On an even more fundamental level, the persistence of identity over time could only be philosophically problematic if one assumes that time is independent of existence, figuring either that there is no integral relationship between the two, or that existence is somehow dependent on time and not the other way around. Such an assumption may very well be what drives the view that action can have no identity. Thinkers throughout history have fallen into the trap that identity must be completely static, unchanging, immutable, and thus causality can have no relationship with identity. I suspect that Bahnsen, given his statement above, fell for this as well. The thinking apparently goes as follows: If A is A, as the law of identity affirms, then how can A change? How can causality be linked to identity? Many thinkers great and small have stumbled over this purportedly paradoxical quandary. But again, notice that the problem here takes the form of a series of questions. There’s no argument anywhere in sight.
Such quandaries arise from faulty philosophical assumptions. The conclusion that causality cannot be linked to identity arises from the assumption that action as such has no identity. But we distinguish between various types of actions all the time (we have a grammatical part of speech for this, called verbs), which would not be possible if action has no identity. There are clearly differences between swimming and dancing, writing and sleeping, analyzing and jogging, etc. If a man is standing in line at a bank waiting for his turn at the teller’s window, we would not say he’s running a marathon or demolishing a skyscraper. He may be involved in those activities elsewhere, but these are not the activities he’s performing at the moment. How would we be able to distinguish between these different actions if action as such has no identity? The answer is that action does in fact have identity, which means that the assumption that causality can have no relationship with identity is wrong, that the assumption that identity is necessarily static is also wrong. (For more on this, see my entry Does Objectivism Deny the Reality of Change?)

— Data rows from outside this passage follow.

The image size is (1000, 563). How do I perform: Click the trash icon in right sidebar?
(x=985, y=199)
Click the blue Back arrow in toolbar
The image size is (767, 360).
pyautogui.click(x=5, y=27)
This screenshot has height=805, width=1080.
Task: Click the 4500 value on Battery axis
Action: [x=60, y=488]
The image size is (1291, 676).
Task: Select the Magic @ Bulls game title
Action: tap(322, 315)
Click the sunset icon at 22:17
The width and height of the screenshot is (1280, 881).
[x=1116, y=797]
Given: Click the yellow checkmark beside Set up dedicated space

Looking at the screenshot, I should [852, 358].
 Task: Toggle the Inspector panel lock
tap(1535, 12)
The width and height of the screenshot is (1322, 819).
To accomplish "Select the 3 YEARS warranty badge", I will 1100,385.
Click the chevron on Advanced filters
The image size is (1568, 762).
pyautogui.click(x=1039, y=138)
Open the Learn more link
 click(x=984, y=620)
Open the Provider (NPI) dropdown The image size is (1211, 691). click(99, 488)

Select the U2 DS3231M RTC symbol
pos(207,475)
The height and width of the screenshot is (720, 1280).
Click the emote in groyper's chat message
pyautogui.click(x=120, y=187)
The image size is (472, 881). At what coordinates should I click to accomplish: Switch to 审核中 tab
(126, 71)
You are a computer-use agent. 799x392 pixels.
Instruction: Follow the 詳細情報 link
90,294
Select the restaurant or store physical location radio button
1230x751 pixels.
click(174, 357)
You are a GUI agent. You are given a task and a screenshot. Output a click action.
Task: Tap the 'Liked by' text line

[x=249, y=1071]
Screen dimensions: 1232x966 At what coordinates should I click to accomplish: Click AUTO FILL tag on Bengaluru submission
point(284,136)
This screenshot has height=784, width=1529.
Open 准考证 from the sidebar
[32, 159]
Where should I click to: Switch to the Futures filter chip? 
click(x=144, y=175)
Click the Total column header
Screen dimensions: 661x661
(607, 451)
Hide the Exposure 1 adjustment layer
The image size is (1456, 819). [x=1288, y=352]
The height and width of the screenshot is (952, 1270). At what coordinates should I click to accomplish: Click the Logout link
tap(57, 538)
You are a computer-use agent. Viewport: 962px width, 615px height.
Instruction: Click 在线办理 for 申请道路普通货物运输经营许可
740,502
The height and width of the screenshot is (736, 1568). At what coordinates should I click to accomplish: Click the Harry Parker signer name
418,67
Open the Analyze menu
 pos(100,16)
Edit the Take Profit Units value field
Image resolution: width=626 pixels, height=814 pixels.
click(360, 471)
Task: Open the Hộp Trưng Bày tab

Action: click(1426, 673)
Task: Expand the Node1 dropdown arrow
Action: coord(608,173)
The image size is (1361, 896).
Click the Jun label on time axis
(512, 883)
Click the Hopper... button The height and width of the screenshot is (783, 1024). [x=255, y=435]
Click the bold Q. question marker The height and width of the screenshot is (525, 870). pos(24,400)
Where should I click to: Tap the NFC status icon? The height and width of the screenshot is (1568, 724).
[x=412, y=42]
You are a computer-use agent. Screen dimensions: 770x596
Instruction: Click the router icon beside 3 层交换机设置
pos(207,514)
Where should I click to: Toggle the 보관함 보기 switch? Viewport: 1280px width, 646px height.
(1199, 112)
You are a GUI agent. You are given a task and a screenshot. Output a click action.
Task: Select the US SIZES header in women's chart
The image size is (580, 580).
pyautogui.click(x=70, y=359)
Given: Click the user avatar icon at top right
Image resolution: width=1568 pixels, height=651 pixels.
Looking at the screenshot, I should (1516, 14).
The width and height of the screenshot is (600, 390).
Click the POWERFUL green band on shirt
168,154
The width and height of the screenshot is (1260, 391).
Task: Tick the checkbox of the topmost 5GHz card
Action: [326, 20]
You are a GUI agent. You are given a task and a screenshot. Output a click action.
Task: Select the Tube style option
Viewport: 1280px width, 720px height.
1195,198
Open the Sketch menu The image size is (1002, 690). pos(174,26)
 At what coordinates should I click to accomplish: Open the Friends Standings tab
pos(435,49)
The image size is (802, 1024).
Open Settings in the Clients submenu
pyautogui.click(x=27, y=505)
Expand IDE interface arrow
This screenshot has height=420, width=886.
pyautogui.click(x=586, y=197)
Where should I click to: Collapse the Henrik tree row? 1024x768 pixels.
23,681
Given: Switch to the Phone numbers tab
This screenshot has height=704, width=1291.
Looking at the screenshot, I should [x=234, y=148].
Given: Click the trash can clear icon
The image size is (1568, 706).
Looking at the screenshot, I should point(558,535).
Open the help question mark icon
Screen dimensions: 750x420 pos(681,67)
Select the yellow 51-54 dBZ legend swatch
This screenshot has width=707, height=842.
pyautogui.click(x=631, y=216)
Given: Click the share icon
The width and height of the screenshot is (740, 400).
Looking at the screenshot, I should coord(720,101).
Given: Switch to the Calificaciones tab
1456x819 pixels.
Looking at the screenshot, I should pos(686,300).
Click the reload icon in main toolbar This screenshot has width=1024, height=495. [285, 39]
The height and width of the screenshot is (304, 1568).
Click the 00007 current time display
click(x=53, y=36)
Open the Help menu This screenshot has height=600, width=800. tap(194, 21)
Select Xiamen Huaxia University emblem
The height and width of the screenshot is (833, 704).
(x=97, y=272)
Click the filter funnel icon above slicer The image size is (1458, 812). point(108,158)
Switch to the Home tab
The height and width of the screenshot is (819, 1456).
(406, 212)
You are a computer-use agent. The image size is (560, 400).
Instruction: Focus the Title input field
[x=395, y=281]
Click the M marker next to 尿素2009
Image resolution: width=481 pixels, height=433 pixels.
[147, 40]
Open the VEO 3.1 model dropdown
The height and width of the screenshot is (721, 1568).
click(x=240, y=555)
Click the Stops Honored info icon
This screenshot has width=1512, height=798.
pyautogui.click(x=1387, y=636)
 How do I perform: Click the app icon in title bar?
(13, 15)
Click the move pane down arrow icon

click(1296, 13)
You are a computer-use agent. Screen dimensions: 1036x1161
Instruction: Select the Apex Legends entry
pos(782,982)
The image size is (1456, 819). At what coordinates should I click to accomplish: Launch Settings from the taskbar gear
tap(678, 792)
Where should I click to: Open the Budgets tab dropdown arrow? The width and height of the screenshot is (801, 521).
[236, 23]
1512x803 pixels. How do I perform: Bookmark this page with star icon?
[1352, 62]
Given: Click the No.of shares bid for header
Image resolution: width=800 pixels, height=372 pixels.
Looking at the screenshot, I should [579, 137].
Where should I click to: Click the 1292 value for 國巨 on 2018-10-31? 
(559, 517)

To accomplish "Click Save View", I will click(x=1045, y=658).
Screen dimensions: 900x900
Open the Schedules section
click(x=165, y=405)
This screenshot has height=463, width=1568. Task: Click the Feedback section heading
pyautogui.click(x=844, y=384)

Similarly, the former assumption that time and existence are independent of each other is also wrong. Time is essentially the measurement of motion, and motion is a type of action. Thus time is metaphysically dependent on action. But action is not a standalone phenomenon. Action is something which entities perform. Thus action as such is metaphysically dependent on the entities which perform actions. And of course, those entities must exist in order to perform any actions at all. So existence is a precondition of time, not the other way around. Thus Objectivism is entirely right to begin with the explicit recognition of the irreducible fact that existence exists.
Sometimes thinkers find it necessary to invent problems that aren’t real problems. That may be a consequence of seeking to protect a confessional investment which would otherwise be threatened by acknowledgement of fundamental facts. Since (a) Anderson’s “problem of personal identity over time” is really just a question rather than an argument, (b) he nowhere indicates where the answer to this question can be found in the Christian bible, (c) the problem, if it’s a real problem, would be a problem for everyone regardless of what they believe, and (d) rational answers are available to such questions thanks to Objectivism, I suspect such motivations may be in play here.